**DESCRIPTION OF THE TASK**:
Retype the part of the text below on new cancer treatments, starting at "Researchers from the University" and ending at "than DR5-targeting antibodies.".

**TEXT FOR ANALYSIS**:
--- START ---
Researchers from the University of Pennsylvania; the Wistar Institute in Philadelphia, PA; Central South University in Changsha, China, have engineered small nano-sized capsules called extracellular vesicles from human cells to target a cell-surface receptor called DR5 (death receptor 5) that many tumor cells have. When activated, DR5 can trigger the death of these tumor cells by a self-destruct process called apoptosis. Researchers have been trying for more than 20 years to develop successful DR5-targeting cancer treatments. The new approach outperformed DR5-targeting antibodies, which have been considered a leading DR5-targeting strategy. The small extracellular vesicles efficiently killed multiple cancer cell types in lab-dish tests and blocked tumor growth in mouse models, enabling longer survival than DR5-targeting antibodies.

Researchers from The Johns Hopkins University School of Medicine, the Van Andel Institute in Grand Rapids, MI, and the Chinese Academy of Sciences have discovered that a mouse protein, called STELLA, disrupts cancer-causing chemical changes to genes associated with human colorectal cancer cells. First, the researchers found the part of the protein, or peptide, that was required to activate tumor suppressor genes in human colorectal cancer cells. Then, they designed a lipid nanoparticle – an ultratiny drug delivery vehicle made of fatty molecules – to deliver the messenger RNA (mRNA) that codes for this peptide to cells. The therapy performed well in mice, activating tumor suppressor genes and impairing tumor growth. Next, the researchers plan to test this therapy on human patients through clinical trials.
--- END ---
**AVAILABLE DATA**:
--- START ---
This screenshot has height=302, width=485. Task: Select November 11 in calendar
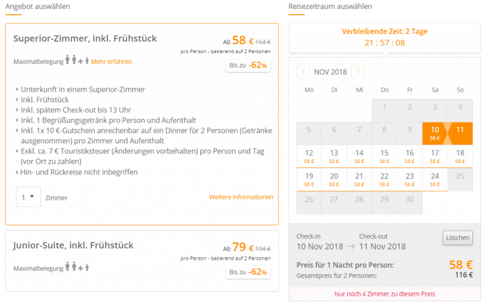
--- END ---
**ANSWER TO THE PROBLEM**:
Researchers from the University of Pennsylvania; the Wistar Institute in Philadelphia, PA; Central South University in Changsha, China, have engineered small nano-sized capsules called extracellular vesicles from human cells to target a cell-surface receptor called DR5 (death receptor 5) that many tumor cells have. When activated, DR5 can trigger the death of these tumor cells by a self-destruct process called apoptosis. Researchers have been trying for more than 20 years to develop successful DR5-targeting cancer treatments. The new approach outperformed DR5-targeting antibodies, which have been considered a leading DR5-targeting strategy. The small extracellular vesicles efficiently killed multiple cancer cell types in lab-dish tests and blocked tumor growth in mouse models, enabling longer survival than DR5-targeting antibodies.